Students must submit their dissertation in near-final draft form to their advisory committee at least 5 weeks before the final defense date, so that the committee has sufficient time to review it. Review of the dissertation by the advisory committee must be completed within 2 weeks, and if it is found to be ready for defense, each committee member will sign the Thesis/Dissertation Defense Form. The graduate school then requires that a completed Thesis/Dissertation Defense Form be filed at least 3 weeks before the date of the final defense. In order to be included in the graduation ceremony, the final defense should be completed prior to the deadline date set by the CGS. 

Following the defense, the dissertation is submitted electronically according to the guidelines of the graduate school. If hard copies are desired (self, advisor), they can be ordered through CGS on request. According to College of Graduate Studies policy, the major advisor is required to provide financial support for each student until the final draft of the thesis or dissertation has been submitted to the graduate school. Each student is required to submit this final draft no later than 30 days after the thesis or dissertation defense. 

The policies below are effective on June 15, 2018:

  1. All dissertation defenses will be announced and scheduled at least two weeks prior to the defense.
  2. It is the responsibility of the major professor to inform the departmental office and the department Chair of dissertation defenses at least two weeks prior to the proposed defense date.
  3. It is the responsibility of the major professor to ensure that all members of the student’s dissertation committee be present at all dissertation committee meetings scheduled in the final year leading to student’s final dissertation defense.
  4. All committee members should be present at the final defense. Failure to follow these policies will result in rescheduling of the meeting/defense.

Additional Training and Student Enrichment

In addition to the didactic education and research activities required of predoctoral students, extracurricular activities chosen to enhance students' communication skills and the cohesiveness of the Program participants are required.

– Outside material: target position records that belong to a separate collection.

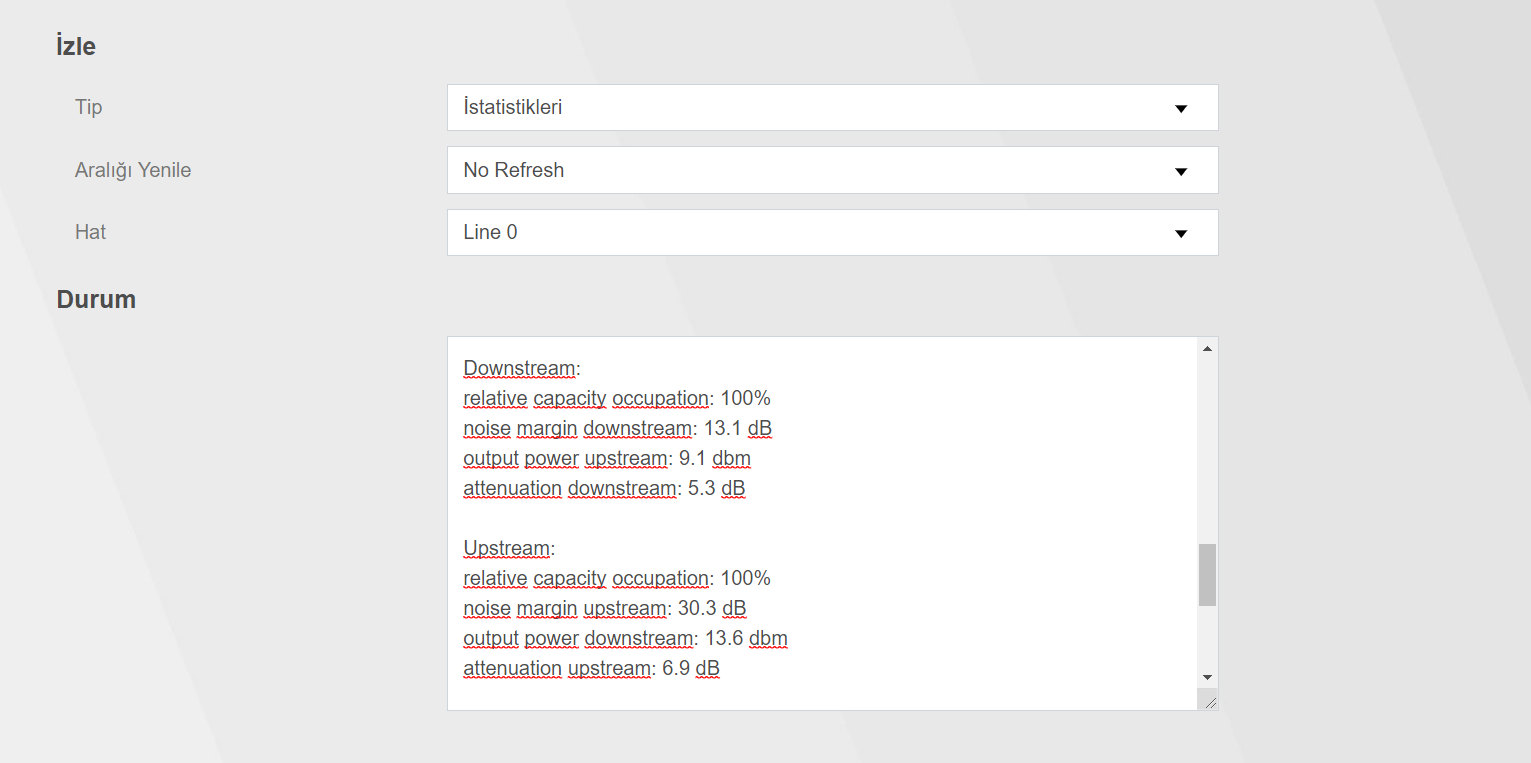
Task: Expand the Aralığı Yenile No Refresh dropdown
Action: 831,170
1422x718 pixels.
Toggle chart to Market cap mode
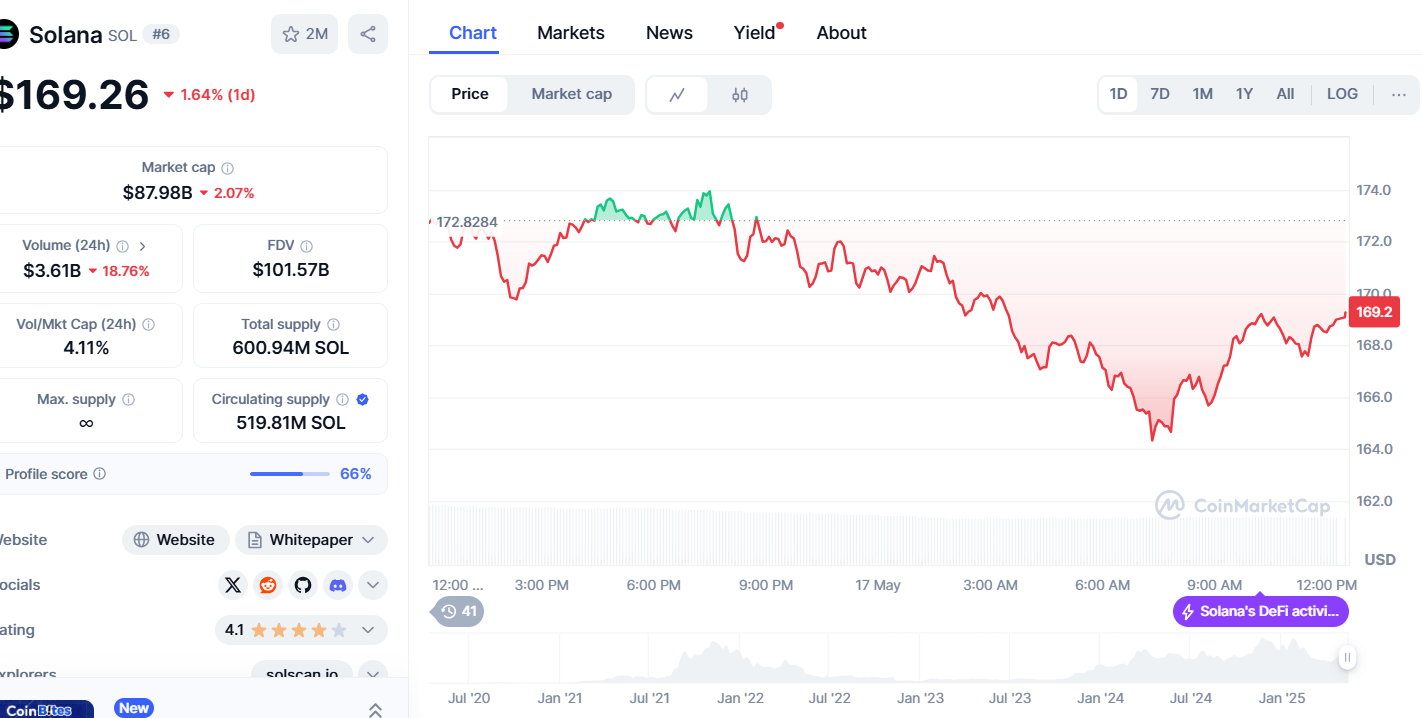point(571,94)
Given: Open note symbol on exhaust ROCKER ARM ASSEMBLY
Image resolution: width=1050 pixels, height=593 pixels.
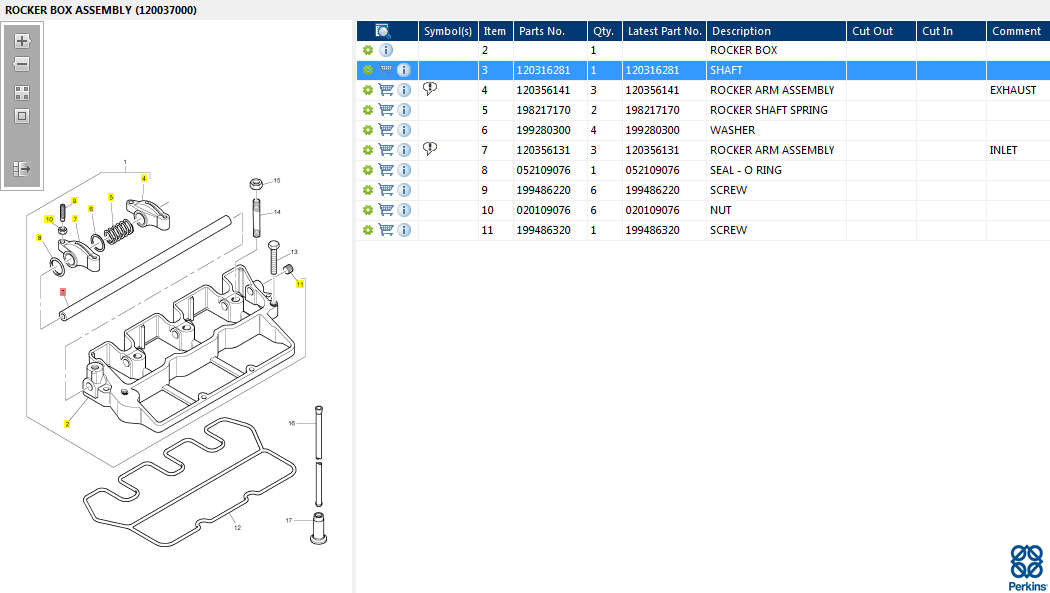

  • Each student presents a one-hour seminar during the spring semester of their third year. The student seminar series is integrated into the Spring semester of the Department of Drug Discovery and Biomedical Sciences regular seminar series and is open to students and faculty from all MUSC departments.
  • Each year, MUSC holds an annual Student Research Day, which showcases research conducted on campus. The event provides students with a forum to make oral and poster presentations in an environment similar to that of a regional or national meeting. Each presentation is judged by a faculty committee and, in each section, first and second place monetary awards are given. Students are encouraged to present a poster or talk each year at the Student Research Day.
  • A weekly seminar series organized by the faculty and students runs during the Fall and Spring semesters as part of the Department of Drug Discovery and Biomedical Sciences regular seminar series. The first few weeks of the Fall semester series are reserved for presentations by students as part of their oral examination. Students also meet as a group and select at least two outside speakers and a student representative works with the seminar series faculty coordinator to invite the two speakers, whom the students host.